Written by Michael Sinclair, Partner & Nikita Gush, Articled Student
Many business owners wonder how their business will be affected by their separation or divorce. They are concerned to what extent their family law proceedings could intrude on the operation of their business. Recent case law has shed light on the issue of how the courts deal with interests in companies when parties divorce.
If you are divorcing your spouse, one of the legal issues you will face is determining how your property and debt should be divided. The Family Law Act explains that as a general rule spouses are both entitled to equal interests in family property and equally responsibilities for family debt as of the date of separation.
Family property includes all property and land that you and your spouse acquired during your marriage, up until the date of separation. It also includes the increase in value in excluded property, which includes, for instance: property you owned as of the date you began to live together; gifts from third parties; inheritances; interests in certain kinds of trusts; certain kinds of injury settlements; or, insurance payments.
What if we own a company?
If you and/or your spouse own or have interests in a company you might be wondering if the company or assets the company owns would be considered “family property”. Generally, registered companies in British Columbia own their own property, which means that even if you own all the shares, the property owned by that company is not yours, it is the company’s. That can be a problem if you are seeking to restrain or pursue assets owned by the company as they are not normally parties in a family law proceeding.
Powell v Powell, 2016 BCSC 1197
In 2016, the BC Supreme Court decided that if you could prove that your former spouse’s company purchased property with family assets or money, you can bring a claim against that company in addition to your divorce proceedings to obtain compensation for your interests in the property.
The facts of Powell v Powell involved a couple, Mr. and Ms. Powell, who were married in 2007 and separated in 2014. In 2016, when the court made its decision, they were still in the middle of their divorce proceedings.
At the time of their separation, Mr. and Ms. Powell owned three properties and a company together. In 2015, the husband decided he wanted to purchase a fourth property. He did so by withdrawing $200,000 from three mutual lines of credit that the former couple had secured against the three properties they had bought during their marriage. He bought this fourth property in the name of the former couples’ company. He took all of these actions without the consent of his former wife.
Ms. Powell argued that she had an interest in the fourth property even though it was not registered in her name, but in their company’s name. Mr. Powell argued that it was the company that owned the property and that Ms. Powell simply owned her shares in the company.
Although this case was mainly about whether or not Mr. Powell could add their company as a party to their divorce proceeding, the court took an opportunity to discuss the fact that Mr. Powell had used the parties’ mutual lines of credit to assist their company in buying a property.
The Court’s Decision
Mr. Justice Wilson explained that, “in other words, assets have been moved into the Company and beyond the reach of [Ms. Powell]. In these circumstances, the application would potentially have a resulting trust claim given the use of her assets to acquire the [fourth property], which claim could stand alone from the family law proceeding.”
What does this mean?
Typically, if a company owns property it does so as its own ‘legal person’ and an individual—whether they are a shareholder of the company or not— would not normally be able to claim a personal interest in it.

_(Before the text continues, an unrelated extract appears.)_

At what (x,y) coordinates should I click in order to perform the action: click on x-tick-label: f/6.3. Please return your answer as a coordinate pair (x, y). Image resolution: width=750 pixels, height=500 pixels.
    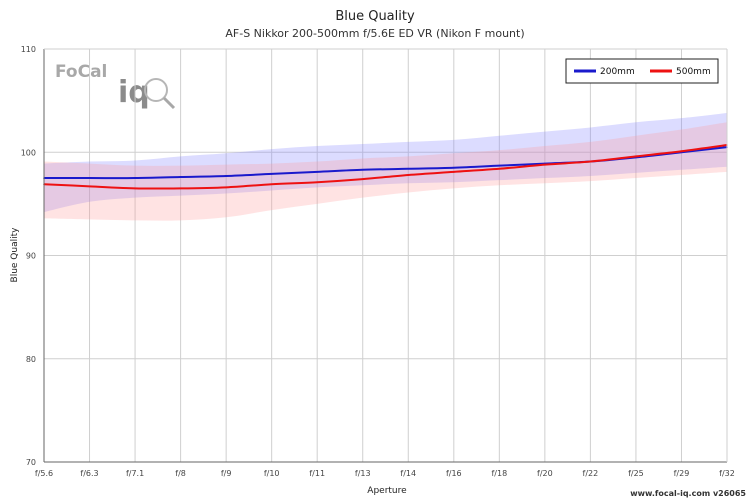
    Looking at the image, I should click on (89, 474).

In the context of the facts of Powell v Powell, the court suggests that Ms. Powell could assert a claim to company’s property because her former husband bought it with family money. Even though it was not Mr. Powell’s intention to buy this property for the partial benefit of his ex-wife, because he purchased it with family funds and then registered it in the name of their company, just out of his ex-wife’s reach, the court permitted the wife to add the company as a party to assert a claim in it. So in this case, the court made an exception to the rule that a company’s assets are separate from the assets of the shareholder.
Where does this leave us?
There are several take-aways from this decision. Lawyers often add companies as parties in family law proceedings as a matter of course. This decision stands for the proposition that it will be the exception rather than the rule that companies can be added as parties. That is important as it can be costly and disruptive for companies to be improperly added as parties to a family law proceeding.
Secondly, where assets are transferred into a company, this case provides authority to pursue that company. By adding them as a party the claiming party can seek orders preventing the company from disposing of that property, to protect that property and to potentially obtain judgment against that company.